It feels like there’s always more to discover about the biggest art heist in history.
If you’re like us, you’ve been obsessing over Netflix’s newest crime docu-series focused on the Isabella Stewart Gardner Museum in Boston, This is a Robbery: The World’s Greatest Art Heist. Here are some intriguing facts about the incident, along with some other things you didn’t know!
First, let’s break down what happened. At 1 a.m. on March 18, 1990, while the Saint Patrick’s Day festivities continued on, two people acting as Boston officers entered Isabella Stewart Gardner Museum and stole 13 valuable pieces of art.
All 13 pieces were stolen in 81 minutes.
The museum apparently lacked sufficient security, and the robbers dressed up as police officers to trick the guards on duty. They duct-taped the guard’s mouths and trapped him in the basement. Then, the thieves rushed to the galleries, stealing 13 masterpieces in 81 minutes. They left at 2:45 a.m. with artworks in tow while no one came for the guards until the next shift.
The thieves stole some incredible and notable works.
The pieces stolen included numerous masterpieces by Rembrandt, such as: Christ in the Storm on the Sea of Galilee, which was the Dutch painter’s only seascape. There were also Rambrandt’s Portrait of the Artist as a Young Man and A Lady and Gentleman in Black. Along with pieces by Vermeer, including: The Concert, which was Isabella Stewart Gardner’s first major acquisition. Many consider The Concert to be one of the most valuable objects ever to be stolen.

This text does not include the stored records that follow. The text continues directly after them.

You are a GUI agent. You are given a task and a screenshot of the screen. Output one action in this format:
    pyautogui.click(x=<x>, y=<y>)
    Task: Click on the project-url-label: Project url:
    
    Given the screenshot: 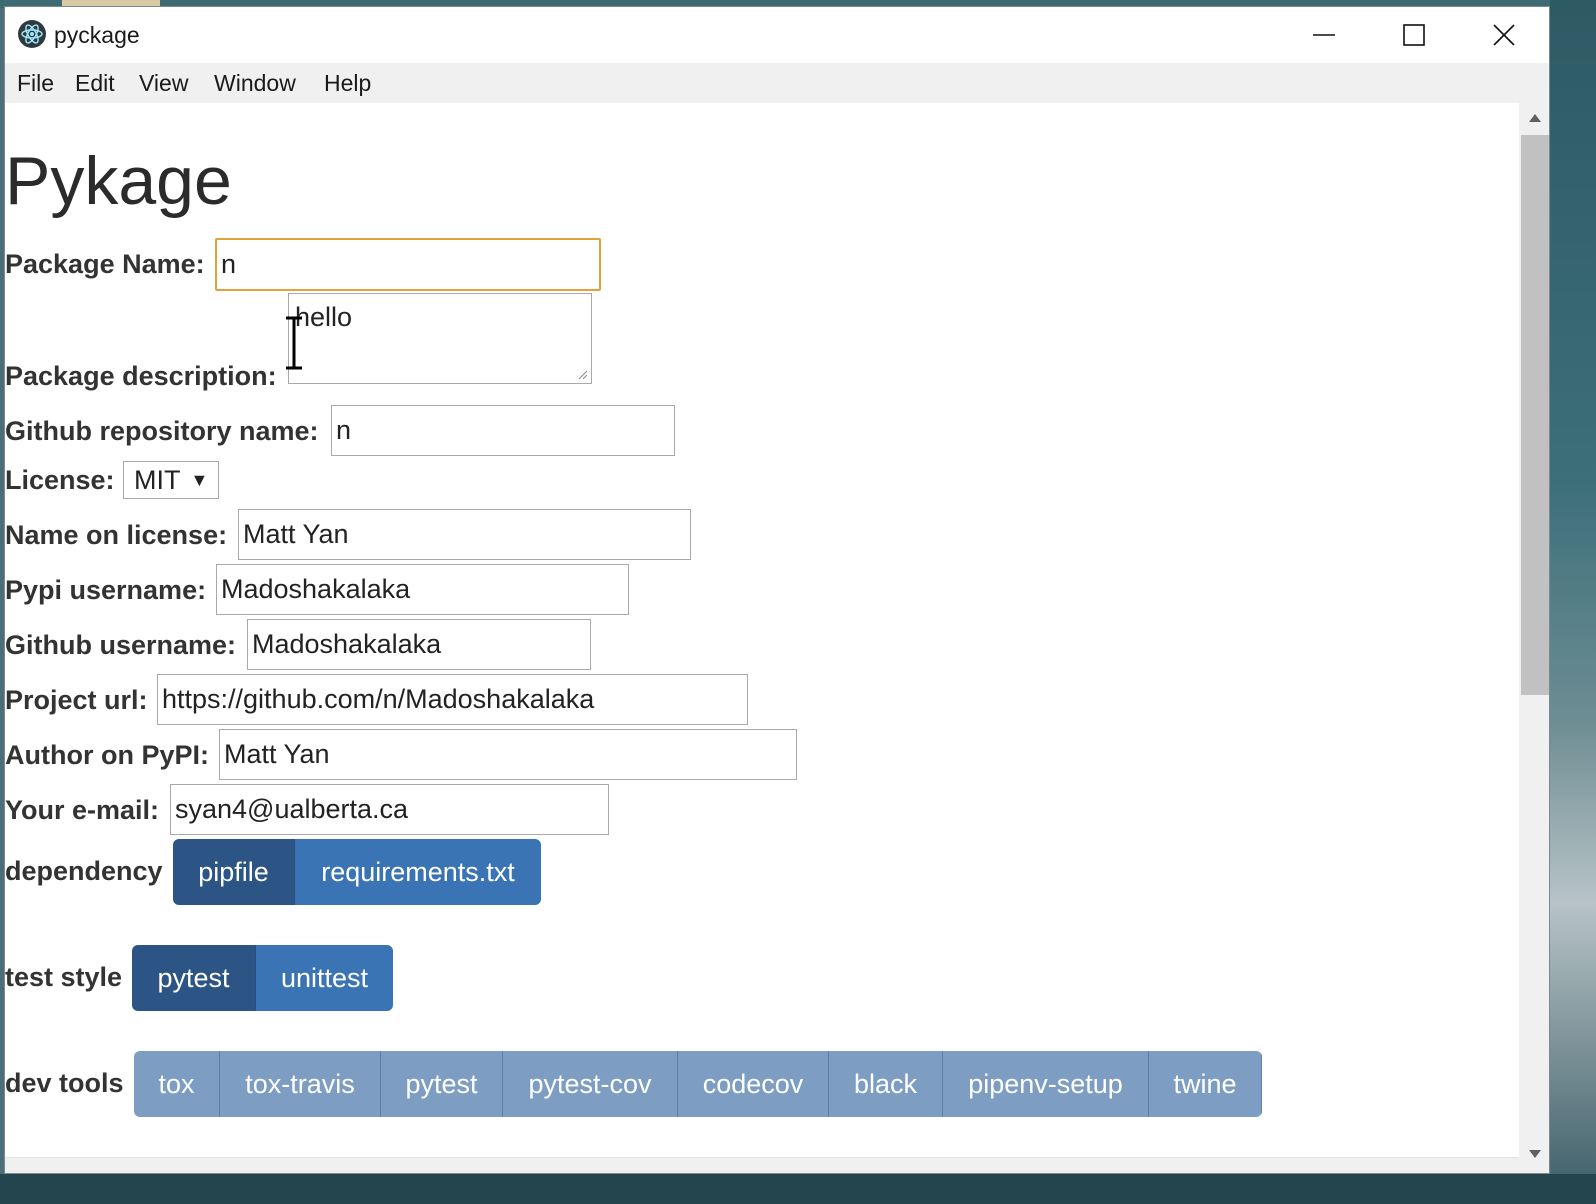 What is the action you would take?
    pyautogui.click(x=76, y=700)
     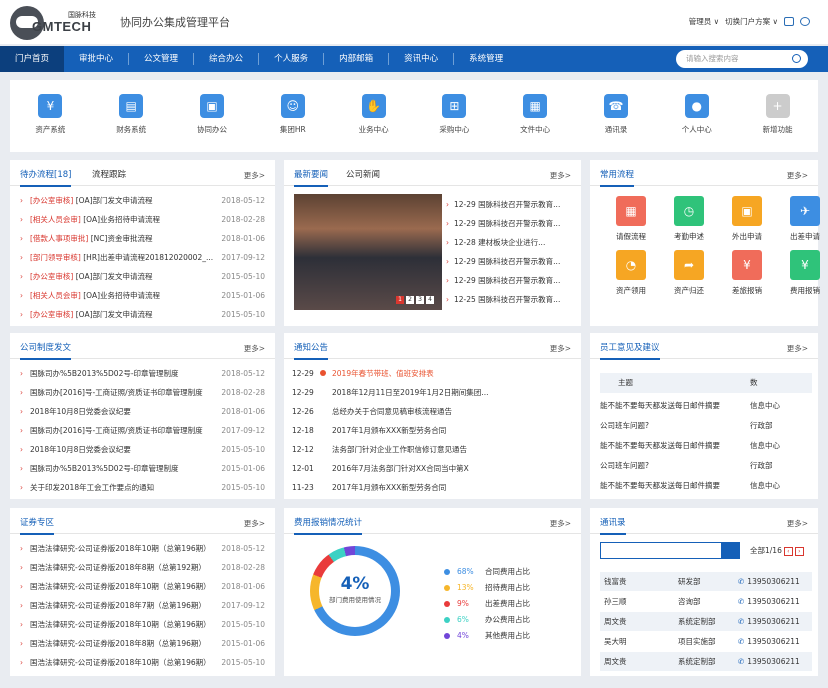 I want to click on nav-item-home: 门户首页, so click(x=32, y=59).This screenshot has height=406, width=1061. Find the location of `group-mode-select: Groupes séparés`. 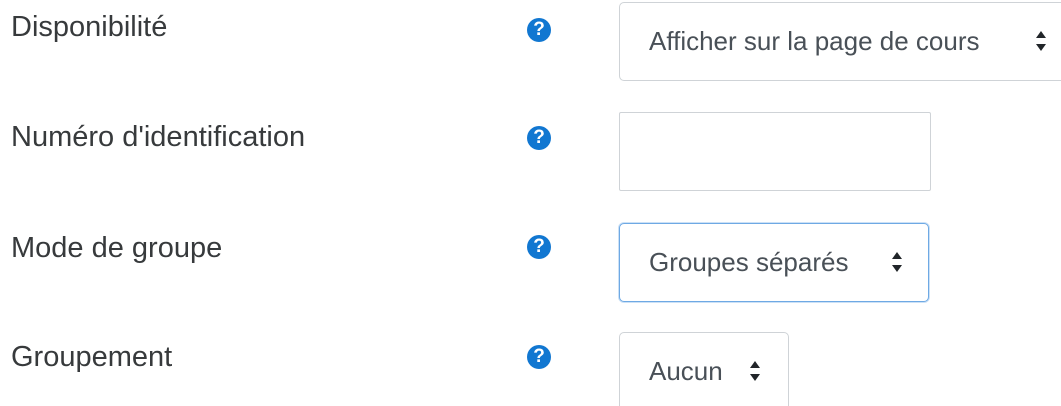

group-mode-select: Groupes séparés is located at coordinates (774, 262).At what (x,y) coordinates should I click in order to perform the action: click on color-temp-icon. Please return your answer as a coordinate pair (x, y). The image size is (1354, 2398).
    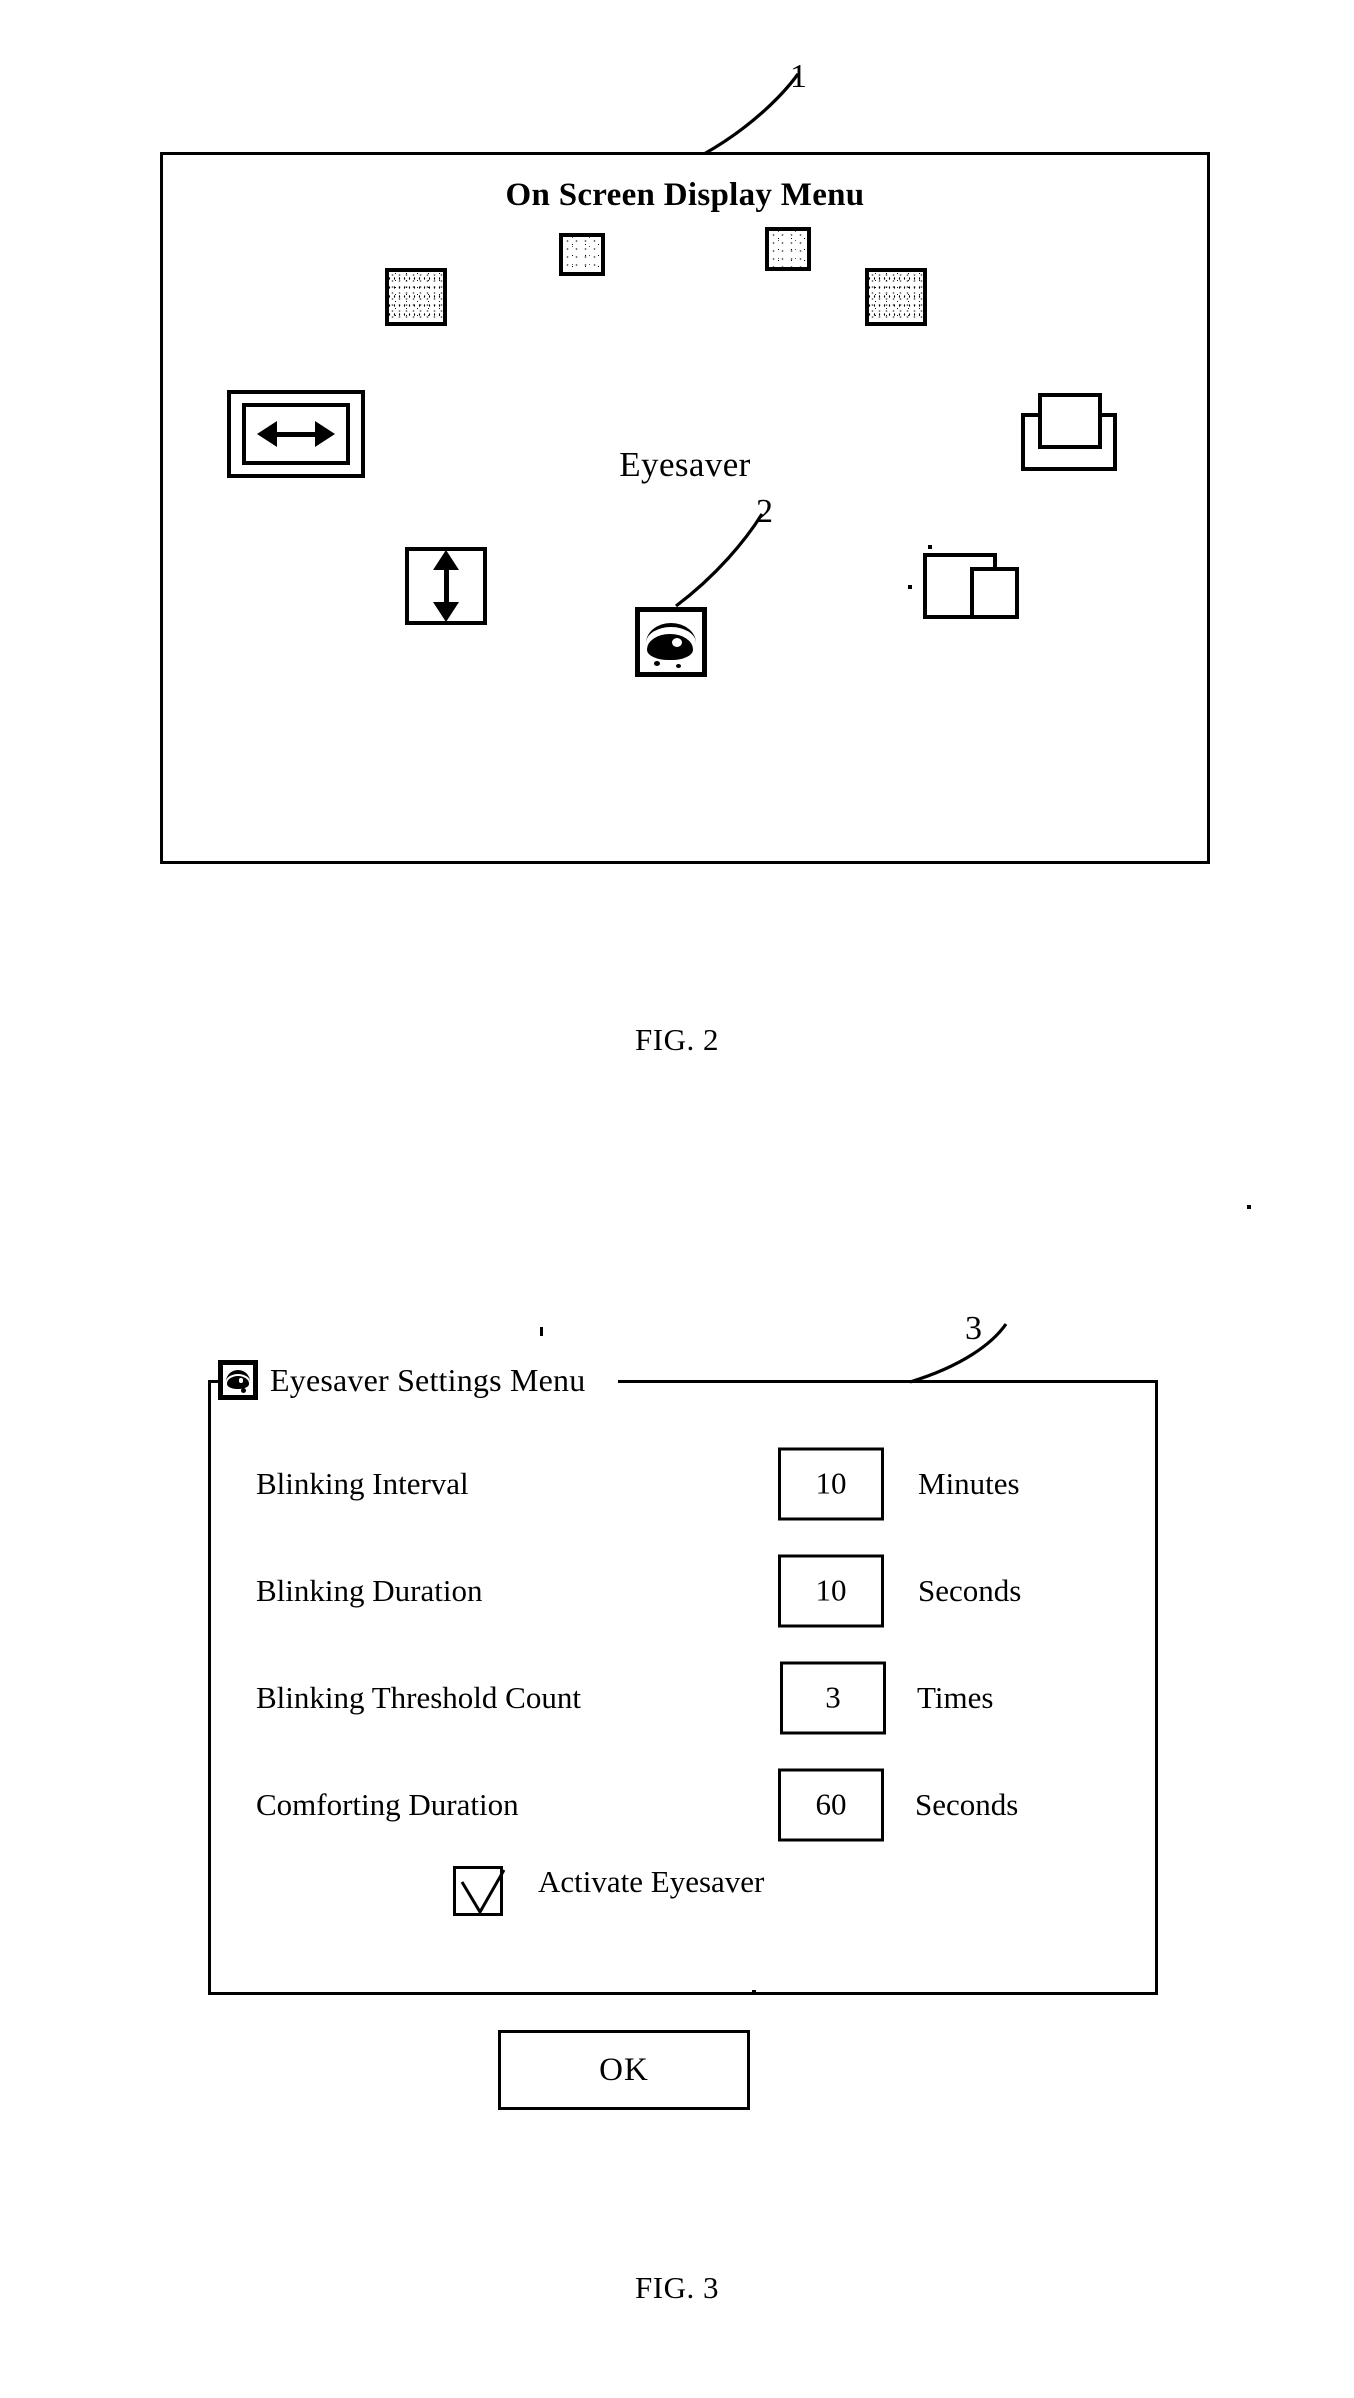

The thieves also took some of Edgar Degas’ sketches, including: Three Mounted Jockeys. As well as an ancient Chinese beaker from the 12th century BC known as the Gu, and a painting named Chez Tortoni by Édouard Manet. In addition, the robbers took the eagle finial at the top of the flagpole from Napoleon’s First Regiment of Imperial Guard. They attempted to steal the entire flag but it seemed they could not, so they simply made away with the eagle.
Many rooms in the museum have empty frames to signify the stolen art.
As a reminder of the theft, the Dutch Room hold empty frames where the stolen artworks previously were or would’ve been if they were still inside. These frames represent the hope that they may return one day. You can explore these stolen artworks further and take a peek inside the museum here.
The stolen artworks is valued at a combined USD $500 million today, but one of the most expensive pieces is still there.
All of the art stolen is valued at a whopping USD $500 million, making this the greatest art theft in modern history. What was surprising was the criminals’ decision to leave Titian’s The Rape of Europa, which is considered an incredibly valuable piece within the art community. Hence, it’s shocking that the thieves left it behind. You can see Titian’s painting in person in the Boston museum today.
The case remains unsolved.
Despite efforts from the FBI, the US Attorney’s office, and the museum; this case remains unsolved. The crime occurred 31 years ago but there is little evidence, inadequate knowledge of viable suspects, and lack of leads.
The FBI identified two men, George Reissfelder and Leonard DiMuzio, as possible and highly likely suspects, especially due to their alleged association with the Boston mafia. They matched the police sketches, but died within a year of the crime. Some also suspected insider involvement, particularly invovling the security guard, Rick Abath, who was under the influence on the night of the theft. There were a few infractions prior where he let people into the museum and instances on the night of the robbery when he opened the door prior to the thieves entering the premise. Although authorities cleared him and that he has always claimed innocence, many remain suspicious of Abath’s involvement.
There remains uncertainty regarding where the artwork ended up due to an unclear trail, but investigators have believed them to be hidden in the regions near Connecticut and Philadelphia.